■ Work order ■
Your answer should repeat the entries in full, exactly as given, with no pictures.

________________

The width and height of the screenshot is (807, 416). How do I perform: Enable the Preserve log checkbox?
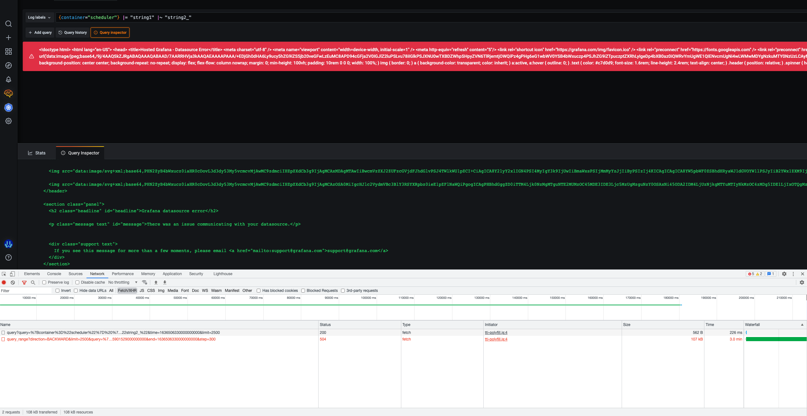(44, 282)
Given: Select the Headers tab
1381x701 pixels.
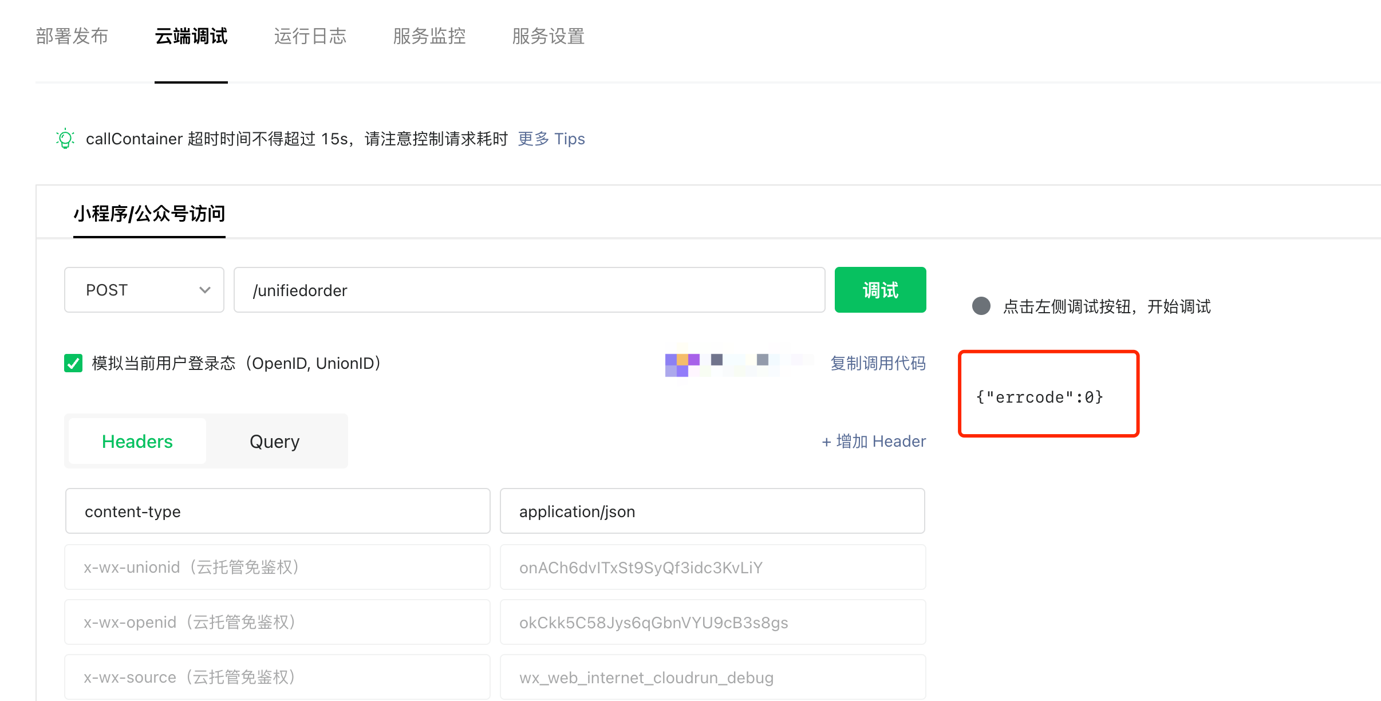Looking at the screenshot, I should (137, 442).
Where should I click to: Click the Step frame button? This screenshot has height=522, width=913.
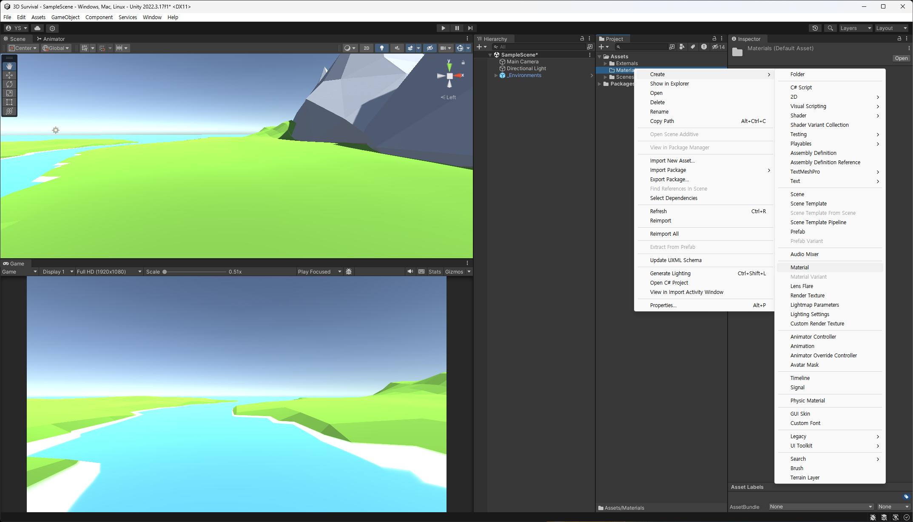click(470, 28)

________________

■ Answer to this problem ■
The width and height of the screenshot is (807, 416). How do I perform: Enable the Preserve log checkbox?
(44, 282)
Given: Select the Headers tab
1381x701 pixels.
Looking at the screenshot, I should (137, 442).
Where should I click to: Click the Step frame button? This screenshot has height=522, width=913.
click(470, 28)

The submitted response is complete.